Planner Matters! An Efficient and Unbalanced Multi-agent Collaboration Framework for Long-horizon Planning

arXiv cs.AI / 5/5/2026

📰 NewsDeveloper Stack & InfrastructureModels & Research

Key Points

  • The paper introduces an LM-based multi-agent framework that separates long-horizon automation into three roles: a planner (high-level decisions), an actor (task execution), and a memory manager (contextual reasoning).
  • A key finding from the authors’ compute-allocation analysis is that planning dominates overall task performance, while execution and memory management can be achieved with substantially less compute and model capacity.
  • The authors propose planner-centric reinforcement learning that optimizes only the planner using trajectory-level rewards from a VLM-as-judge, while freezing the actor and memory components.
  • Experiments across benchmarks for web navigation, OS control, and tool use show that focusing capacity and learning on high-level planning improves robustness and compute efficiency in long-horizon agent automation.
  • The research includes a publicly released codebase to support replication and further experimentation.

Abstract

Language model (LM)-based agents have demonstrated promising capabilities in automating complex tasks from natural language instructions, yet they continue to struggle with long-horizon planning and reasoning.
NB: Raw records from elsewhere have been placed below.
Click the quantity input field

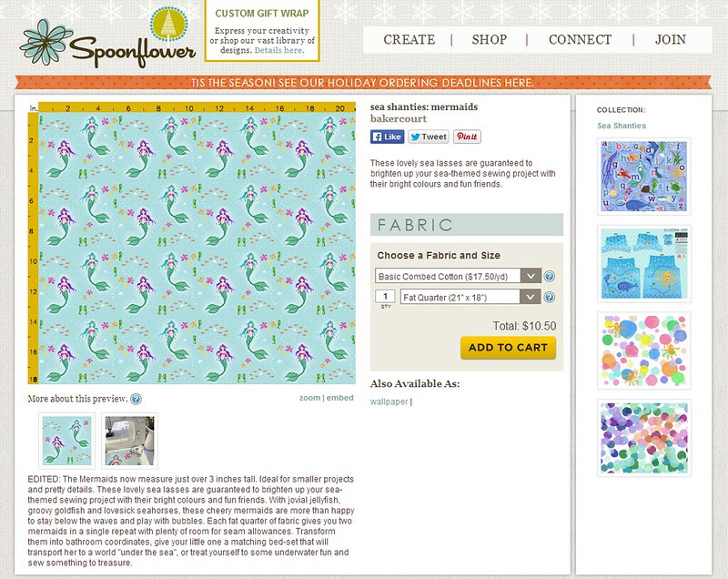point(385,296)
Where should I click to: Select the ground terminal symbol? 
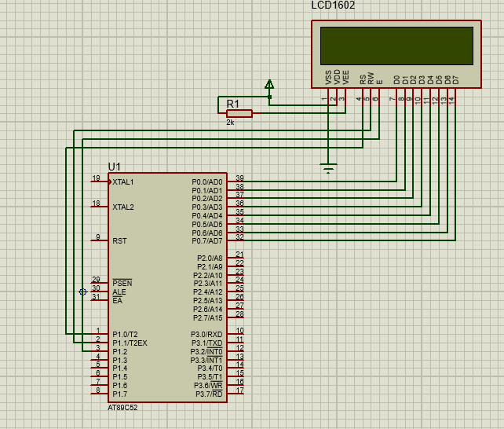click(328, 167)
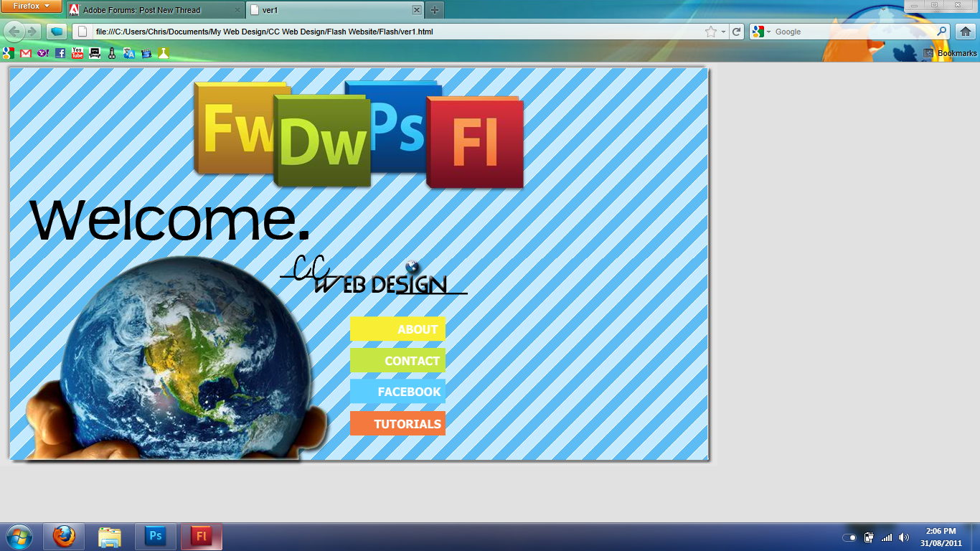The height and width of the screenshot is (551, 980).
Task: Mute audio via the system tray speaker
Action: pos(903,537)
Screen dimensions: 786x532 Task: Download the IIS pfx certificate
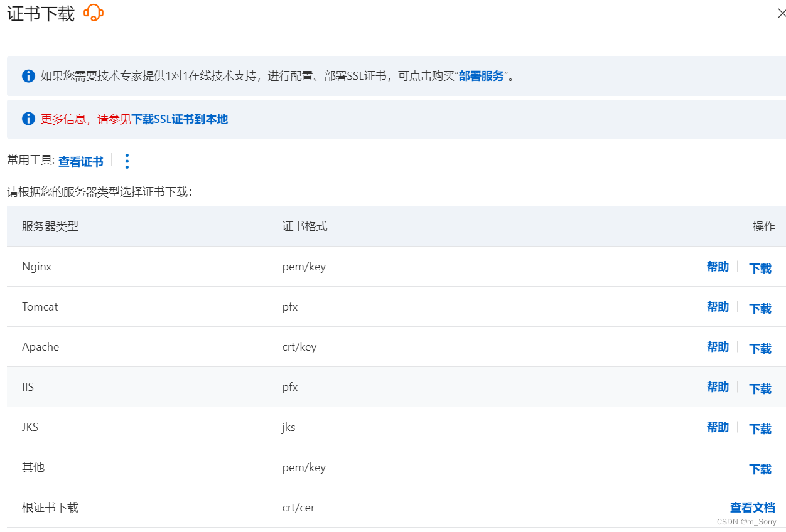pyautogui.click(x=760, y=388)
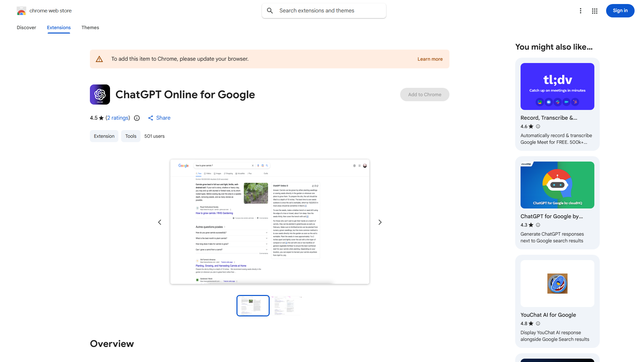Click info icon next to tl;dv rating
This screenshot has width=644, height=362.
tap(538, 126)
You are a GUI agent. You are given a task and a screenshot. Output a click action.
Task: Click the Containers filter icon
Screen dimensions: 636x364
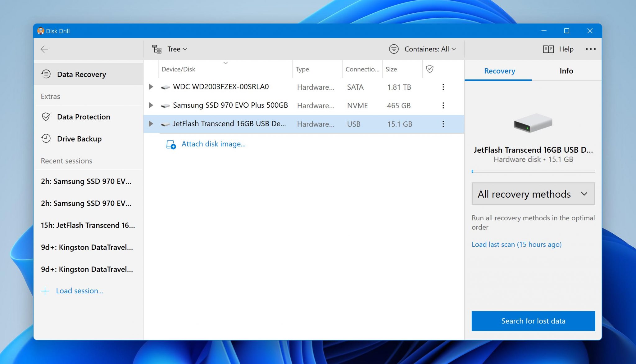pos(393,48)
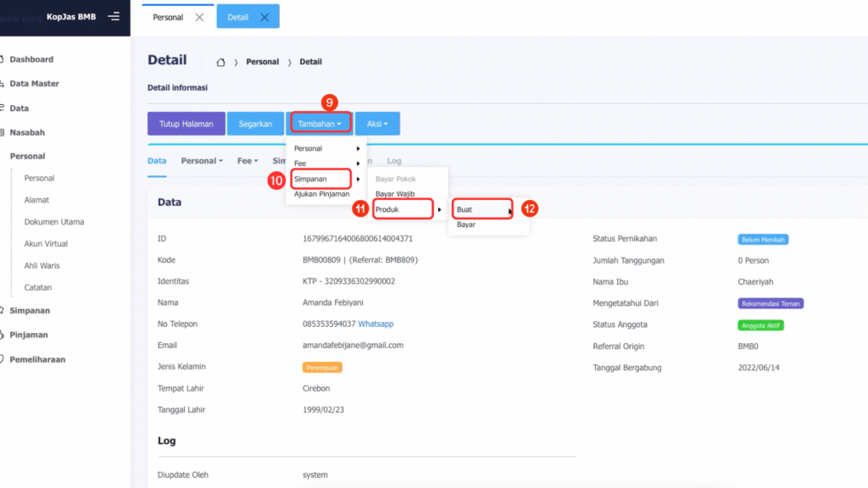Close the Detail tab with X icon
868x488 pixels.
click(264, 17)
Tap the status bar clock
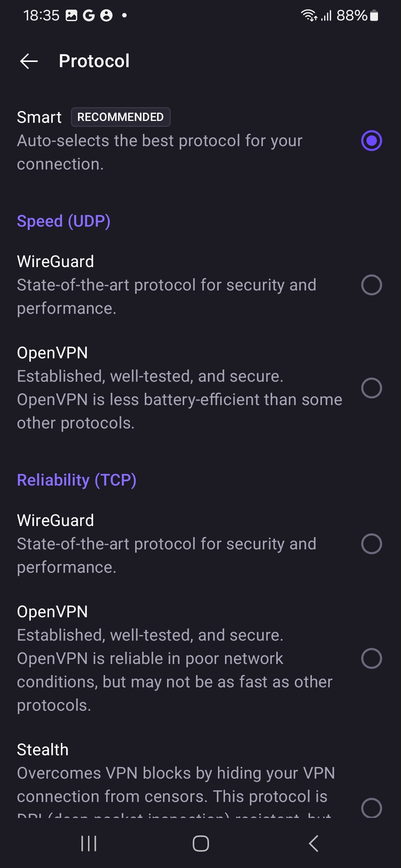 coord(41,16)
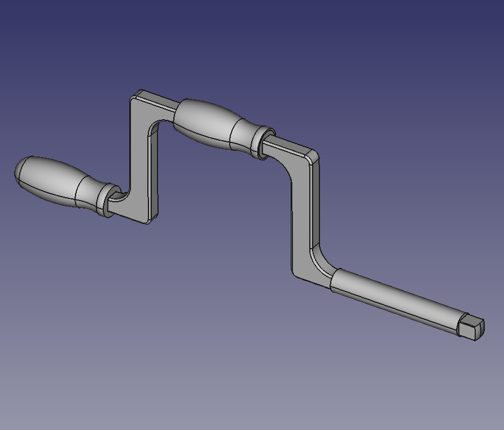The height and width of the screenshot is (430, 504).
Task: Select the bulbous left handle grip
Action: click(54, 178)
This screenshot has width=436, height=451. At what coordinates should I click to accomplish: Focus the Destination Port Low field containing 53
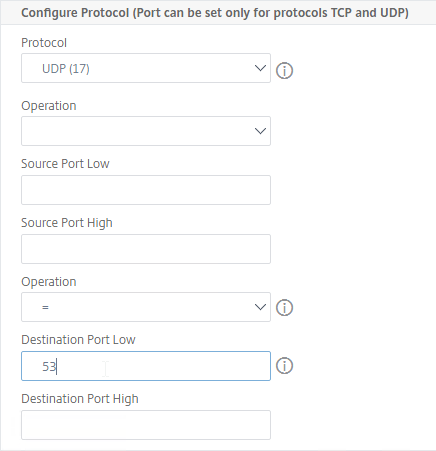[x=146, y=366]
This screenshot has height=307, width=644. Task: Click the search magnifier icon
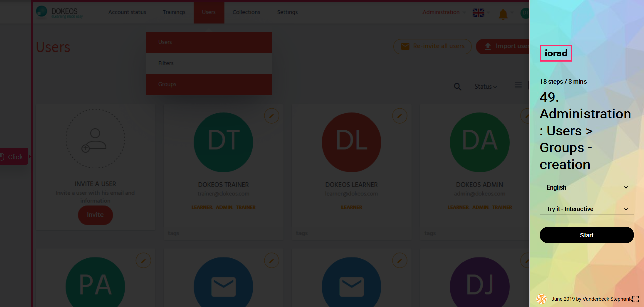click(457, 87)
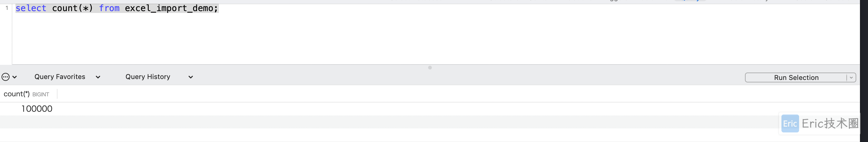This screenshot has width=868, height=142.
Task: Select the 100000 result cell
Action: 37,109
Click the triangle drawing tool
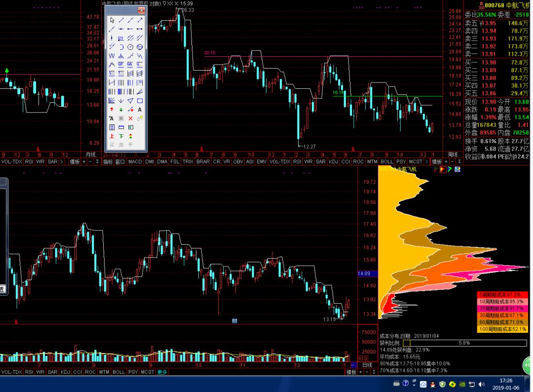The width and height of the screenshot is (533, 392). [131, 100]
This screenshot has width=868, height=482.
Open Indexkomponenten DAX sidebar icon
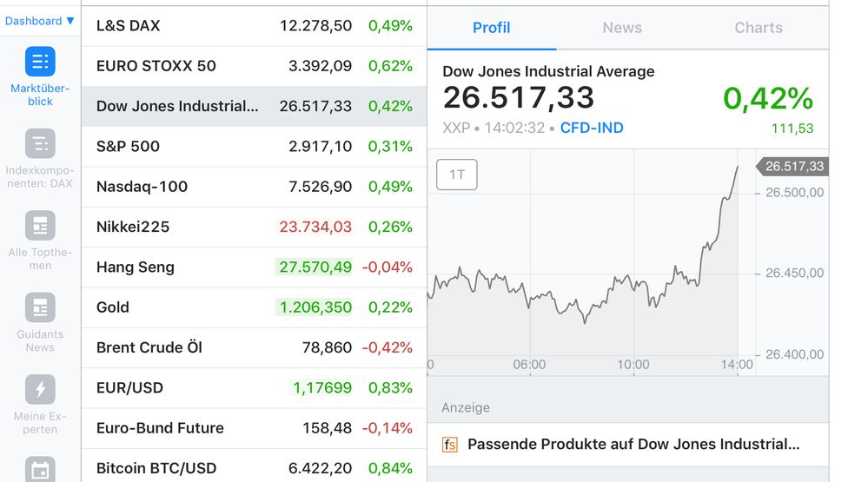pos(40,144)
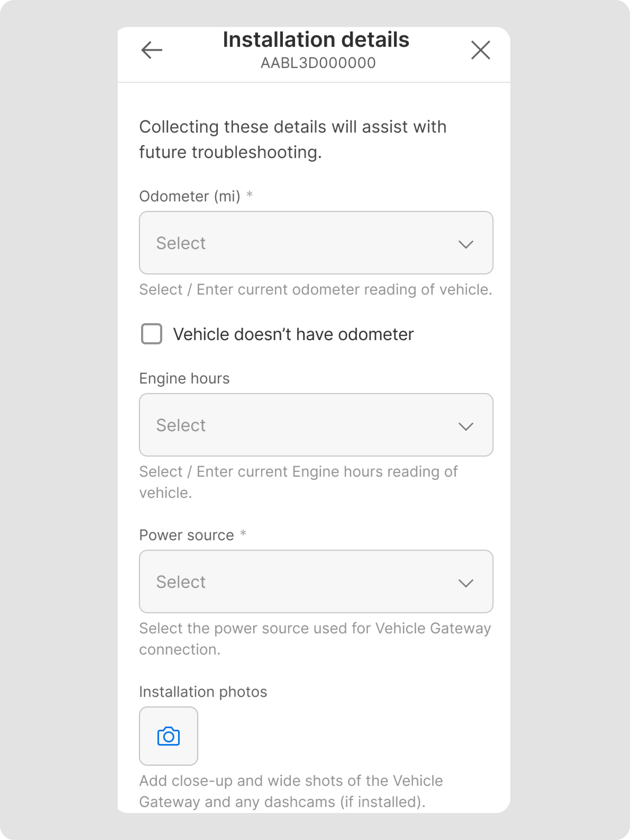Click the Installation photos label
Viewport: 630px width, 840px height.
(x=203, y=692)
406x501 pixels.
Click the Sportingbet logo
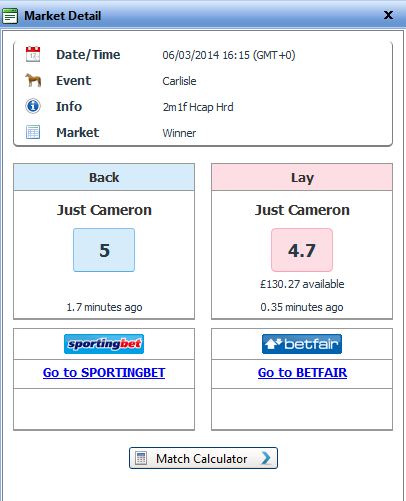104,344
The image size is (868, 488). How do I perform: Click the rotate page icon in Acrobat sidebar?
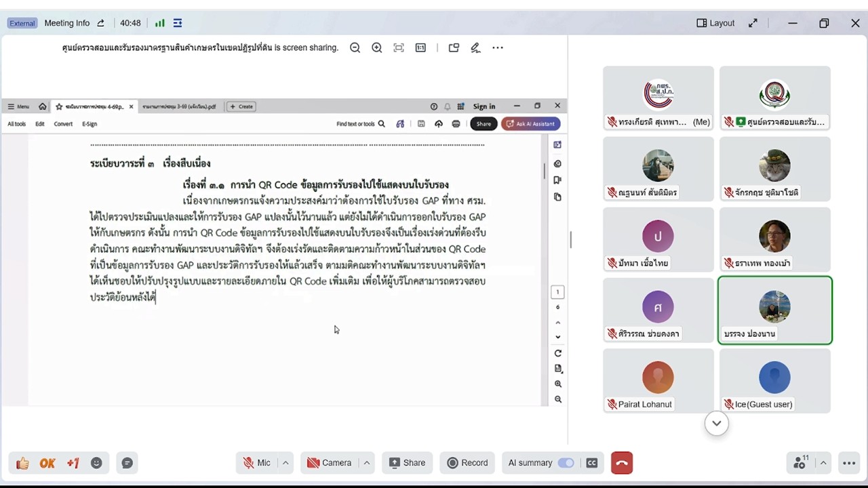coord(557,352)
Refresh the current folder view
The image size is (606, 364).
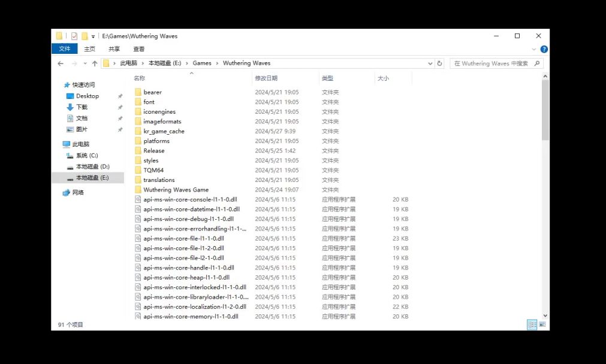point(439,63)
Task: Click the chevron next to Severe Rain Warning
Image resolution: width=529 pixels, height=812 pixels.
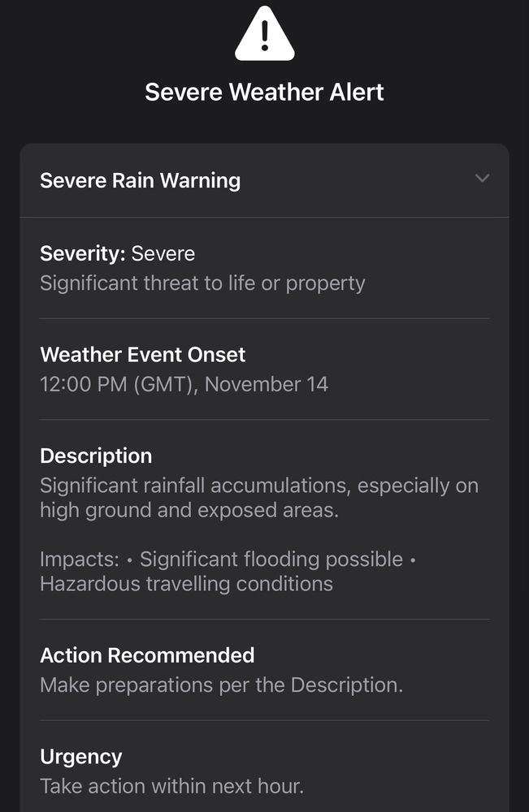Action: click(482, 179)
To address this, we propose an enhanced multi-agent framework that decomposes automation into three roles: a planner for high-level decision-making, an actor for task execution, and a memory manager for contextual reasoning. While this modular decomposition aligns with established design patterns, our core contribution lies in a systematic compute-allocation analysis, revealing that planning is the dominant factor influencing task performance. Execution and memory management require significantly less compute and model capacity to achieve competitive results. Building on these insights, we introduce a planner-centric reinforcement learning approach, which exclusively optimizes the planner using trajectory-level rewards from a VLM-as-judge, while freezing the other components. Extensive experiments on benchmarks spanning web navigation, OS control, and tool use demonstrate that concentrating model capacity and learning on high-level planning yields robust and compute-efficient improvements in long-horizon agent automation. Our code is publicly released.